-- DATA SHOWN follows --
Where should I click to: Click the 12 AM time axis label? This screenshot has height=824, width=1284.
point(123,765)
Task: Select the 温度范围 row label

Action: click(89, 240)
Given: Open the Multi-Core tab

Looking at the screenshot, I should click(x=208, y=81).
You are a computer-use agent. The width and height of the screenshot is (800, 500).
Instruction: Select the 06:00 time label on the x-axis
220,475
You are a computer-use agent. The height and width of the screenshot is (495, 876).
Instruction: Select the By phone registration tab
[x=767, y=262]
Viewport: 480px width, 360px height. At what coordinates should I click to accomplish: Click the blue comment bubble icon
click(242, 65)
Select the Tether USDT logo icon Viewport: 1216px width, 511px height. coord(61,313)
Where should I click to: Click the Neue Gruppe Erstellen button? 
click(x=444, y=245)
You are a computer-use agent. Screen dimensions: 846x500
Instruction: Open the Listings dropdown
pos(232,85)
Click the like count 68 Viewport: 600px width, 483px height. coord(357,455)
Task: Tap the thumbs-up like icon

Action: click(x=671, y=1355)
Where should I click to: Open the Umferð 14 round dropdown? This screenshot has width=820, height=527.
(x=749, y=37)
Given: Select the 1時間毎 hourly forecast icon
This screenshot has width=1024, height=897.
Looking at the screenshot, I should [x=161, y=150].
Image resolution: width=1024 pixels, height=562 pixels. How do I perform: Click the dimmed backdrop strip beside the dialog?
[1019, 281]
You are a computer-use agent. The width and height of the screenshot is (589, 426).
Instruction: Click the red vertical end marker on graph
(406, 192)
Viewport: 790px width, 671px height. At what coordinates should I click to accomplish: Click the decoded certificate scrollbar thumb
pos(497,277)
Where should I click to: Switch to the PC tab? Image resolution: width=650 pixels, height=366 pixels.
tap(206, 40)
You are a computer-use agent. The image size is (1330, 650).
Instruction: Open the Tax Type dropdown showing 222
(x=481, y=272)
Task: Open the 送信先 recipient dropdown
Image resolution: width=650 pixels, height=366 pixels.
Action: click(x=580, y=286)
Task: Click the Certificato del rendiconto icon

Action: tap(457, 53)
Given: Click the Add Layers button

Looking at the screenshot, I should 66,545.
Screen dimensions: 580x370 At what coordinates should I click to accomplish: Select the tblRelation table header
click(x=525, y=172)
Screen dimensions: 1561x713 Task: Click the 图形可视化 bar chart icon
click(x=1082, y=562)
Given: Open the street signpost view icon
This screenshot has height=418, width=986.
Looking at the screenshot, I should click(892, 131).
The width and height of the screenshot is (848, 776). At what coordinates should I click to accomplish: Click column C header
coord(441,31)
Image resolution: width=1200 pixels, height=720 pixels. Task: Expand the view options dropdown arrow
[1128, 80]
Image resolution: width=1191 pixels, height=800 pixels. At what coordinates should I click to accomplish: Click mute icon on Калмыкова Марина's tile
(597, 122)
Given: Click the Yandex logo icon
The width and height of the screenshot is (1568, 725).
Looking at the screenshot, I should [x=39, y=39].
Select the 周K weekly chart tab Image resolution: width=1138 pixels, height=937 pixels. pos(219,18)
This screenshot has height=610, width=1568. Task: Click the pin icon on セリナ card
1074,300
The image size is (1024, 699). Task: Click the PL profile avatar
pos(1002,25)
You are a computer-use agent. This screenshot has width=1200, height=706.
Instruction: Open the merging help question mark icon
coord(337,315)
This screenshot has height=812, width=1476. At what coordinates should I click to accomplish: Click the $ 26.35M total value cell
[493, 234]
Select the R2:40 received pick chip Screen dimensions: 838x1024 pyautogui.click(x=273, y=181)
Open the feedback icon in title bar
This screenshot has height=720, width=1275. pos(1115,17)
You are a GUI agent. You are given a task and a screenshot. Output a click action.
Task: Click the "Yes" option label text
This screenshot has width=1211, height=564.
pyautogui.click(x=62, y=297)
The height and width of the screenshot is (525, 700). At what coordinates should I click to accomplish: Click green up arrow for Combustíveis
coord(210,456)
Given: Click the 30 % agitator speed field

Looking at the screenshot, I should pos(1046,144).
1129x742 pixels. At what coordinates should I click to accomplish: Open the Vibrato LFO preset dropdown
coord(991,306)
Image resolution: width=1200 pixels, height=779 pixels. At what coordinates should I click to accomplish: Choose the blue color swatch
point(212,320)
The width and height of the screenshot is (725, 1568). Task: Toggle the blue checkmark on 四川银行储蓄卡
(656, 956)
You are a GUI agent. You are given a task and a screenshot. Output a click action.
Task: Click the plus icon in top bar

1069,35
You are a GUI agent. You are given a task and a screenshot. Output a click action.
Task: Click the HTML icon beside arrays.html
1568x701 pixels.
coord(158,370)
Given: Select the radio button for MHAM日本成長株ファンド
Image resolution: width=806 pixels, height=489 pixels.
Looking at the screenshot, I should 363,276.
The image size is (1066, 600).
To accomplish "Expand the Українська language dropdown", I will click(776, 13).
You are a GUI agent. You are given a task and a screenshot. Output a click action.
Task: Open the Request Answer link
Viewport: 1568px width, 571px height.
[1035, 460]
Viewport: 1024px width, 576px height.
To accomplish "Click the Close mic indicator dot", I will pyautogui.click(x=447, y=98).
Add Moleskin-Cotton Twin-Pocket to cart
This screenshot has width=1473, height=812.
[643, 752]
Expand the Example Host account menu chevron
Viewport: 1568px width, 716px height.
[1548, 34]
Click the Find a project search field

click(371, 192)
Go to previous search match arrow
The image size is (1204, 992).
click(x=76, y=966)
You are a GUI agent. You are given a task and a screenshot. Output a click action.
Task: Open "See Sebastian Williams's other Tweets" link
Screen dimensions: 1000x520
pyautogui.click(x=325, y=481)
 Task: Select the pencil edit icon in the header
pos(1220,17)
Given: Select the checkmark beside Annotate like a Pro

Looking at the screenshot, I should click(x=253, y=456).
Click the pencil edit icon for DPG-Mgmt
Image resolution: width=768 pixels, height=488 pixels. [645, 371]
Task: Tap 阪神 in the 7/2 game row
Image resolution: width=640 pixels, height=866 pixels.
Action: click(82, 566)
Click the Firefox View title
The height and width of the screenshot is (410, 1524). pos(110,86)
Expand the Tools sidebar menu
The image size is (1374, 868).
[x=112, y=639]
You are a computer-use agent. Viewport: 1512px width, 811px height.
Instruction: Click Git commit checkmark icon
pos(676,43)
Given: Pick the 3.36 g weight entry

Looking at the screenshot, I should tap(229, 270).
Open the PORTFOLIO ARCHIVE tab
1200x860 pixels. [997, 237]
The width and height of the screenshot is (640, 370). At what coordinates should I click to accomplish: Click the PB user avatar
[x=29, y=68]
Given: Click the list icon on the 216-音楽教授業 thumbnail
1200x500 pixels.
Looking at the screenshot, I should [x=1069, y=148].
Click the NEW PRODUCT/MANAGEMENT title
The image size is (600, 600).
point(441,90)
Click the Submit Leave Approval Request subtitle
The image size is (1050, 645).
-- DATA SHOWN concluded --
▶ [HOW TO COMPLETE THIS TASK]: Take every line in the preceding listing that contains "logo" and copy it.

▶ [TASK SOLUTION]:
Select the Tether USDT logo icon Viewport: 1216px width, 511px height. coord(61,313)
Given: Click the Yandex logo icon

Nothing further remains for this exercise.